LombokPost – DPP Partai Demokrat resmi melaporkan empat akun media sosial ke Polda Metro Jaya, Senin (5/1).
Laporan dilayangkan untuk akun medsos yang menuding mantan Presiden Susilo Bambang Yudhoyono (SBY) terlibat dalam isu ijazah palsu Presiden ke-7 RI Joko Widodo (Jokowi).
Laporan dilayangkan lewat Kepala Badan Hukum dan Pengamanan Partai (BHPP) DPP Partai Demokrat, Muhajir, atas dugaan tindak pidana penyebaran berita bohong, yang terlapornya masih dalam proses penyelidikan.
Empat akun media sosial dipolisikan Adapun keempat akun media sosial yang dilaporkan adalah kanal YouTube @AGRI FANANI, @Bang bOy, @Kajian Online, dan akun TikTok @sudirowibudhiusmp.
"Ini bentuk ketegasan partai. Karena sebelumnya kami sudah membuat somasi agar pemilik akun minta maaf secara terbuka. Tapi itu tidak dilakukan," kata Pelaksana tugas (Plt) Ketua DPD Demokrat NTB Si Made Rai Edi Astawa, Selasa (6/1).
Meski tegas dalam urusan hukum, Made Rai menegaskan Partai Demokrat tetap terbuka terhadap kritik.

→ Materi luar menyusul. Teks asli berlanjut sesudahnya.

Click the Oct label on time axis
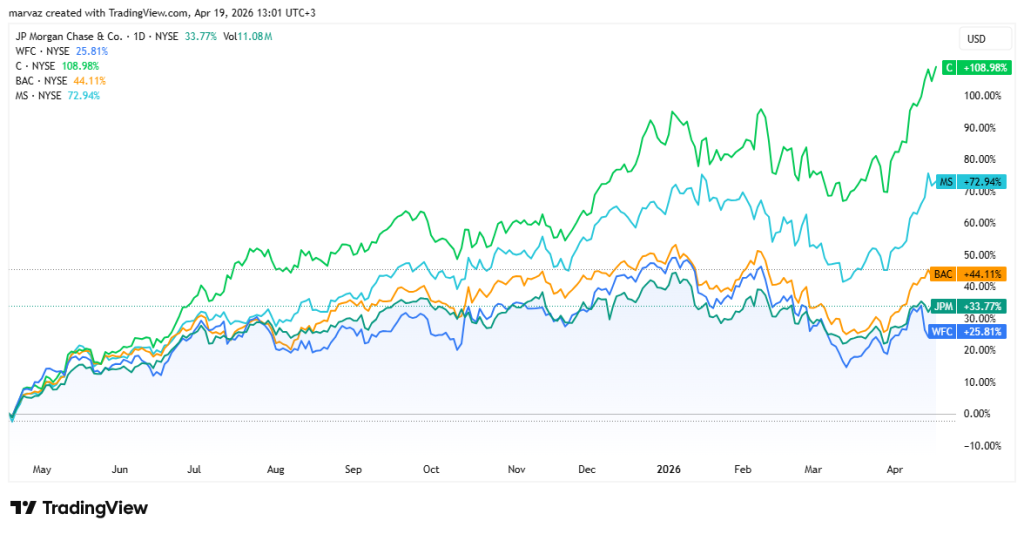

Ia menegaskan pihaknya tetap membuka ruang untuk kritik. "Kami tidak anti-kritik. Justru kritik itu penting untuk perbaikan. Yang kami tolak adalah fitnah dan tuduhan tanpa dasar," paparnya.
Bahkan ia mengajak publik untuk tetap kritis terhadap setiap partai politik. Termasuk ke Partai Demokrat sekalipun.
"Kalau ada kebijakan kami yang salah, silakan dikritik. Itu hak publik sebagai warga negara. Tapi kritik yang berdasar, bukan asal tuduh," tegasnya.
Made Rai berharap kasus ini tidak membuat orang takut menyampaikan pendapat politik. Justru sebaliknya. Pihaknya mendorong masyarakat untuk lebih bijak dalam menyampaikan pendapat.
Ia juga mengimbau media sosial lebih aktif mengawasi konten yang berpotensi menyebarkan hoaks atau fitnah.
"Platform media sosial punya tanggung jawab moral untuk tidak membiarkan konten yang merusak beredar bebas," pungkas mantan komandan Batalyon Infanteri 743/PSY Kota Kupang, NTT itu.
Anggota DPR RI Fraksi Demokrat dapil NTB 2 Nanang Samodra mengatakan tudingan tanpa bukti terhadap tokoh publik bisa merusak demokrasi yang sehat.
Peristiwa ini mencerminkan masalah lebih besar dalam kultur politik Indonesia. Terlalu mudahnya seseorang melontarkan tuduhan serius tanpa dasar fakta yang kuat telah menciptakan iklim politik yang tidak sehat.
"Bayangkan kalau semua orang boleh menuduh tokoh tertentu berada di balik setiap peristiwa politik tanpa bukti. Ini akan menciptakan suasana saling curiga yang merusak," tegas Nanang.
Ia menekankan pentingnya memisahkan antara kritik politik yang konstruktif dengan fitnah. Misalnya kritik terhadap kebijakan partai atau tokoh politik adalah hal wajar dalam demokrasi.
Namun, menuduh seseorang melakukan rekayasa politik tanpa bukti sama sekali berbeda. "Kritik itu perlu, tapi fitnah itu merusak. Kita harus bisa membedakan keduanya," tegas Nanang.